You know what, though? There's a place for me. I don't have to "shallow" my way anywhere. I am okay being this person who I am; nobody ever said we should ignore the Weltschmerz or pretend it isn't real. It's ok that a lot of things around me are unsatisfactory and that sometimes causes me to retreat into my internal world. Still, I choose to live happily in my real world here in Ankeny in my warm, cluttered house with a basketball team's worth of children constantly playing "hot cross buns" on the recorder, slamming all the doors and cabinets, and running around outside in 37 degree weather without shoes (!!), and always yelling/complaining/whining at me. One day they're going to grow up and we'll be able to have the intelligent conversations I so crave. Also, Danny assures me that the day for my advanced degree will come, and probably fairly soon. Perhaps even in the next year or two.

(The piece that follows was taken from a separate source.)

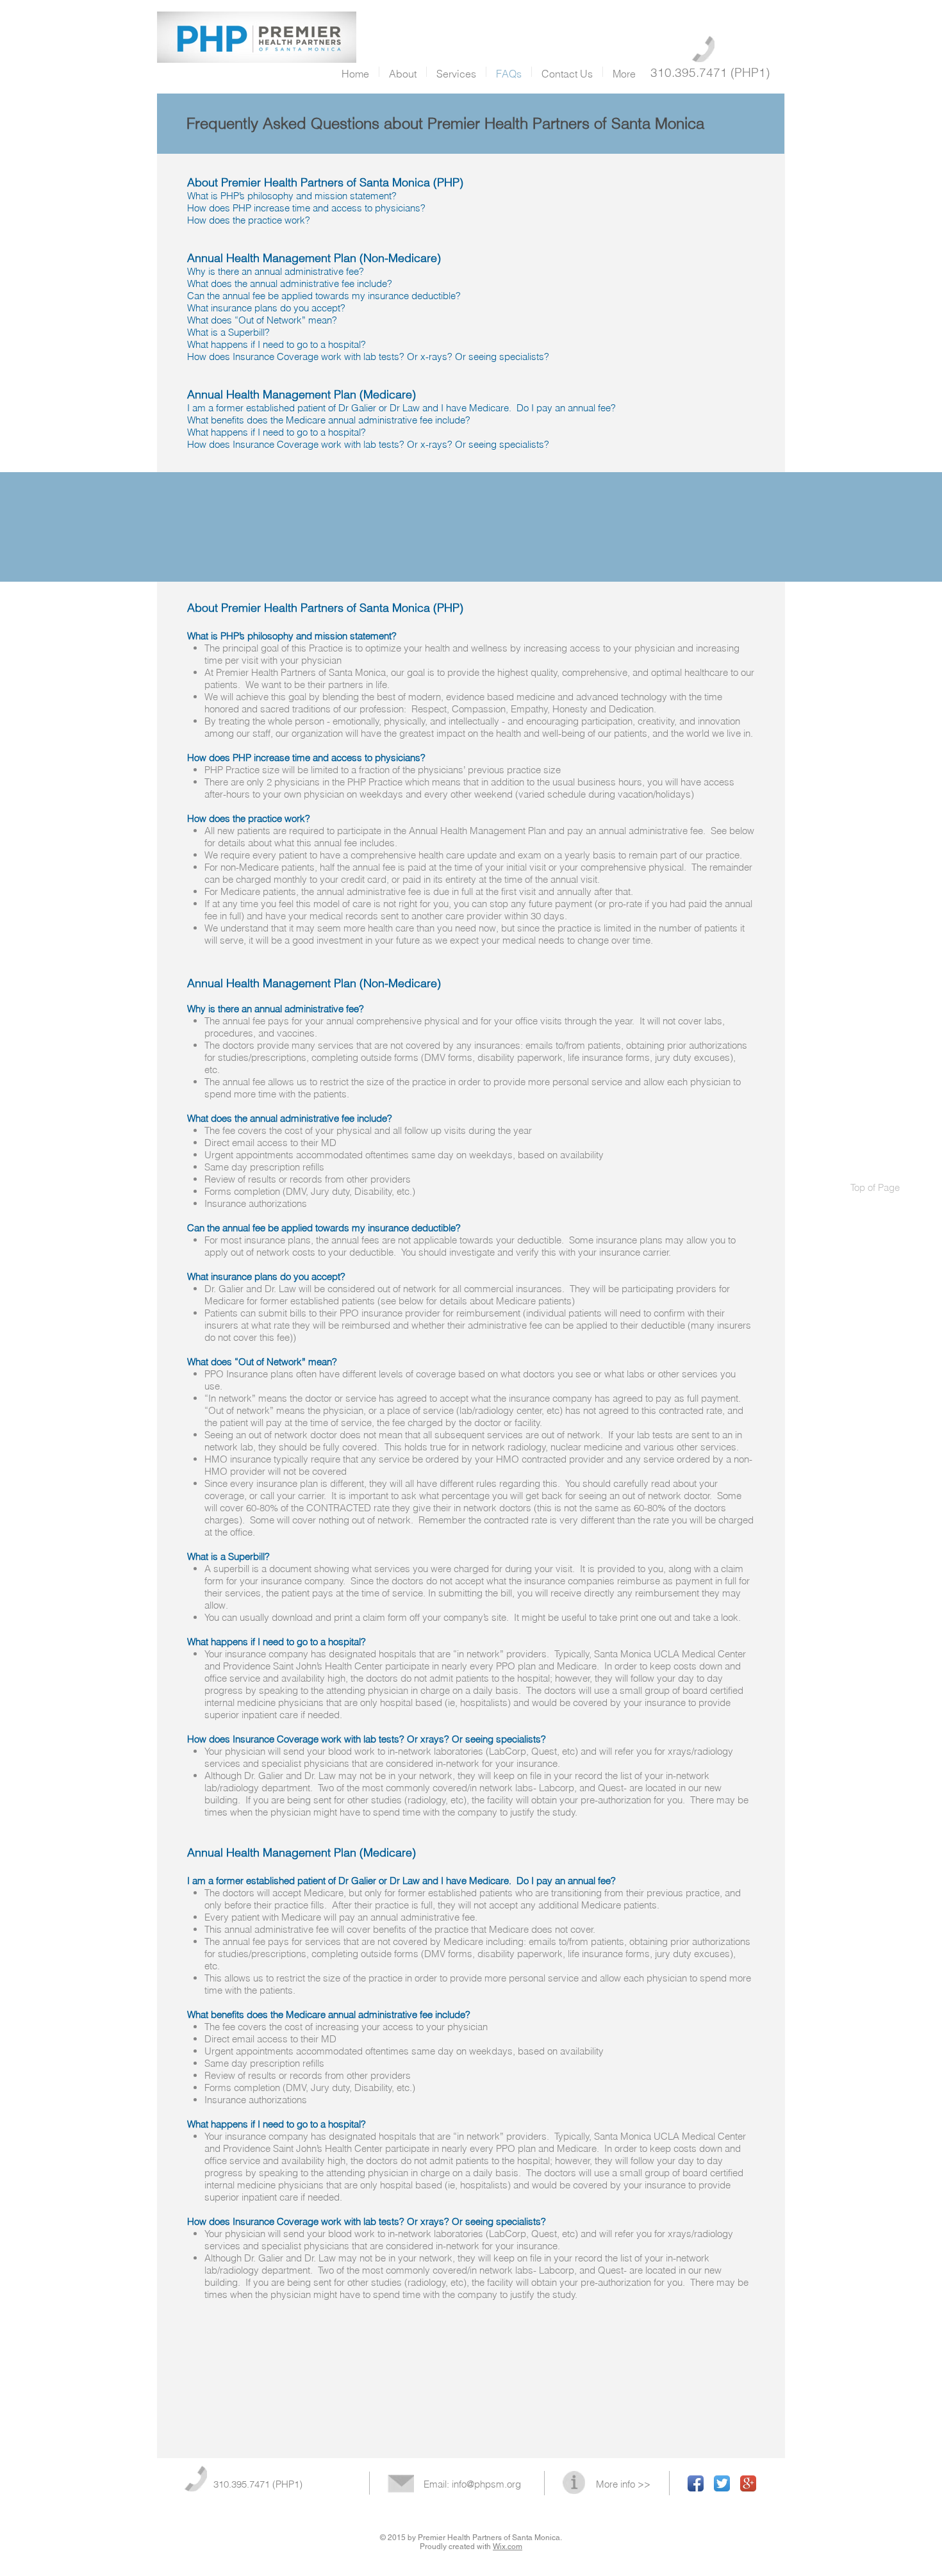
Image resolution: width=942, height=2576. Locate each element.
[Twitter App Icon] (722, 2483)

There isn't an easy solution to solving my personal Weltschmerz, but perhaps there's a simple one: believe that it's going to be okay. Love the people around me and myself. Focus on doing what I can to be a force for good within all my spheres of influence. The validation piece is still pretty lacking, but I guess since it might be that way for the other moms in my life, instead of trying to tease it out of others I should shift my focus on giving it to others in great abundance. That, and do my best to give it to myself.